Déambuler en couleurs

Gérard Fromanger, Florence, rue d’Orchampt, 1975, série « Splendeurs I », huile sur toile, Courtesy Galerie Jeanne Bucher Jaeger, Paris. Photo ©CSJ Caen.

Déambuler en couleurs… 

Voilà un artiste engagé, ancré dans le monde et « en sortie », aux périphéries de son atelier. Il sort, il prend l’air de la rue, il se laisse aller au souffle et à la beauté de l’extérieur. Dans cette toile, sa compagne Florence se rend au marché, son cabas porté sur l’épaule, une corvée de semaine (semblent nous dire son visage résigné et ses yeux baissés sur le sol). Bref, quoi de plus banal !

Pourtant, sous ses pieds allant, les pavés se teintent, par une habile stratégie de la couleur saturée de bleu, violet, noir, jaune, rouge et vert. Oui ! Tout est / était grisaille, morosité, peines et nuits, mais le regard et les pinceaux du peintre ré-enchante le quotidien des courses à faire. 

Et nous voilà plongés dans les dessins animés du trottoir à la craie de Mary Poppins, dans les pavés lumineux du clip « Billie Jean » de Michael Jackson… l’imagination galope pour inventer ce qui se cache derrière, ce qui apparait devant comme par magie. 

C’est sans doute ce pouvoir de la rue qui peut changer le monde.

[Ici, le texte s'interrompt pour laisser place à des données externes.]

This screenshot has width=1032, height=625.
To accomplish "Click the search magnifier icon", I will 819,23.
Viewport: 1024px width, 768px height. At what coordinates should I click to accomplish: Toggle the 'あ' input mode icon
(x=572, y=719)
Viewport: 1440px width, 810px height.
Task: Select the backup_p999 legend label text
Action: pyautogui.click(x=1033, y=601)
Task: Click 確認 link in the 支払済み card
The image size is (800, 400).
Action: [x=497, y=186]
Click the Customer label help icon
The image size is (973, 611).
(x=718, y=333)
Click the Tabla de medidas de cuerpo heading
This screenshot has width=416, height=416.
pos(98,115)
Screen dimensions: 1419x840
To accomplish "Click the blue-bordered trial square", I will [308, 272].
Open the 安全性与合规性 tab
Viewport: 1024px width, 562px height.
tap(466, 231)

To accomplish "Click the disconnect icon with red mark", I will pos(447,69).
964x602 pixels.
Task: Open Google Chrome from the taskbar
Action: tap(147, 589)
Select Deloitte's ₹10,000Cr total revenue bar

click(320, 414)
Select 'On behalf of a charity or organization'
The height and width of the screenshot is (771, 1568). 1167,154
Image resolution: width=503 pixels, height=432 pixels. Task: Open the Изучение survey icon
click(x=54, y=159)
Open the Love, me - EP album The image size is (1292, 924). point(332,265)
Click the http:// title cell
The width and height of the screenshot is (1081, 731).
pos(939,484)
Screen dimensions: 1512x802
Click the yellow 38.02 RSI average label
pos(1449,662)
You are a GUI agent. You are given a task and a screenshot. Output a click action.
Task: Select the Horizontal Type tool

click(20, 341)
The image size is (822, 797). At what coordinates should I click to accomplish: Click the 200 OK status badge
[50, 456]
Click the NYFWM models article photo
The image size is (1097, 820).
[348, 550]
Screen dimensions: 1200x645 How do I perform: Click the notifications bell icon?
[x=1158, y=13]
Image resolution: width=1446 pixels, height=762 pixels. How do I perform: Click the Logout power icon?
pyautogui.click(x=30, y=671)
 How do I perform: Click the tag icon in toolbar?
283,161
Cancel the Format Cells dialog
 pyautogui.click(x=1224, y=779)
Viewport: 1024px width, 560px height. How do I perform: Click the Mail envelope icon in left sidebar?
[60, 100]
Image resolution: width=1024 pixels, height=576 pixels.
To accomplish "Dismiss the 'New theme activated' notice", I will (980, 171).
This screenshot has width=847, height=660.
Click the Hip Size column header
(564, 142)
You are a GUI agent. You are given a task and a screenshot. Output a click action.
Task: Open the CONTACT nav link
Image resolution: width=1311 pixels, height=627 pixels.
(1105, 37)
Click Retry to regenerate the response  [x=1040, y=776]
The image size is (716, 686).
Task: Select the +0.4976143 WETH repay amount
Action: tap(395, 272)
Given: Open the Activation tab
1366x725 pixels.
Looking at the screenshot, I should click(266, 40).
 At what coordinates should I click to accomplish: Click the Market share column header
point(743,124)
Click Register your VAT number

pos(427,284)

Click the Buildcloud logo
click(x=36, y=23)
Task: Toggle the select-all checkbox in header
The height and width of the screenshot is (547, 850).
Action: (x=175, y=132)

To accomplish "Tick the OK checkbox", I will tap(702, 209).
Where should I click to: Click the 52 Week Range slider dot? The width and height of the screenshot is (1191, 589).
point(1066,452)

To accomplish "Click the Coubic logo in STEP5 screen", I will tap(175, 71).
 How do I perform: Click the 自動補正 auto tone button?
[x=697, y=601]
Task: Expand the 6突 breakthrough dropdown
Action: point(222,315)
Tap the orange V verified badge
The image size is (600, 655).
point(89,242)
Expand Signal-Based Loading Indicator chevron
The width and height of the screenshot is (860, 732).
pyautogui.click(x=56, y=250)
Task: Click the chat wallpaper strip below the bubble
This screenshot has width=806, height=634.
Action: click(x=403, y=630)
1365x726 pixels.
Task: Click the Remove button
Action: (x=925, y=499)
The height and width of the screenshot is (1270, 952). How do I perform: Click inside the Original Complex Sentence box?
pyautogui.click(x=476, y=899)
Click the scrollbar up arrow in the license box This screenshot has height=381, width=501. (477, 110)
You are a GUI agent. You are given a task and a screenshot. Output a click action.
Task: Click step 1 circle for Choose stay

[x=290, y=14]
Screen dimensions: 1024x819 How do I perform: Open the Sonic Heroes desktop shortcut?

La rue, les passants, les gens qui en entrant dans les toiles dans la réalité de la photographie revisitent notre monde ; comme Florence révèle, par les couleurs qu’elle foule aux pieds, une autre réalité possible, un au-delà du réel partagé. On a envie de retrouver cette ruelle, de s’y hasarder, de danser derrière la femme en gris, pour faire apparaître la couleur, pour enfin ouvrir de grands yeux ronds joyeux et libres.